Monday, February 1, 2010

Ice, Ice, Baby (or a Lesson in Bureaucracy)

. Monday, February 1, 2010

(Go ahead, push play. You know you want to)

UNC suspended classes until 10:00 a.m. this morning. This not only makes no sense, it actually has the opposite of its intended effect. The reason to cancel Monday morning classes following a Saturday morning snow is to minimize employee and student travel on hazardous roads. This is smart, because here in the Triangle city crews are incapable of managing to clear roads after a frozen precipitation event. This may be a function of equipment shortages (why spend a lot of money preparing for rare events) or lack of knowledge. As a consequence, every time we have some event, roads remain treacherous for a number of days. So, the University (and local schools) suspend classes so that we aren't traveling in dangerous conditions.

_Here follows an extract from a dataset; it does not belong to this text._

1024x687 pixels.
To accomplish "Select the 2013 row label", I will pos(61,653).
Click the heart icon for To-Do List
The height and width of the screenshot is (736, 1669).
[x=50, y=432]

However, cancelling class until 10:00 actually exposes students and employees to more treacherous road conditions. Nothing magical occurs between 7:00 and 9:30 (the time I would have to get in my car to make a 10:00 class) to make the ice disappear from roads. The sun rises and we see a little bit of melting. Moreover, as anyone accustomed to driving or walking in winter conditions knows from experience, ice covered by 1/16th of an inch of melted ice (i.e., water) is actually more treacherous than black ice. And it turns out that science actually supports individual experience. By cancelling classes until 10:00, therefore, the University unintentionally encourages students and employees to travel in conditions that are more dangerous than those they are trying to protect us from.

This is why I hate bureaucracy. It makes us stop thinking. Oh, and this is why I cancelled my 11:00 a.m. class.

1 comments:

Zia said...

That video is incredible. Thanks for taking me way back, Dr. O.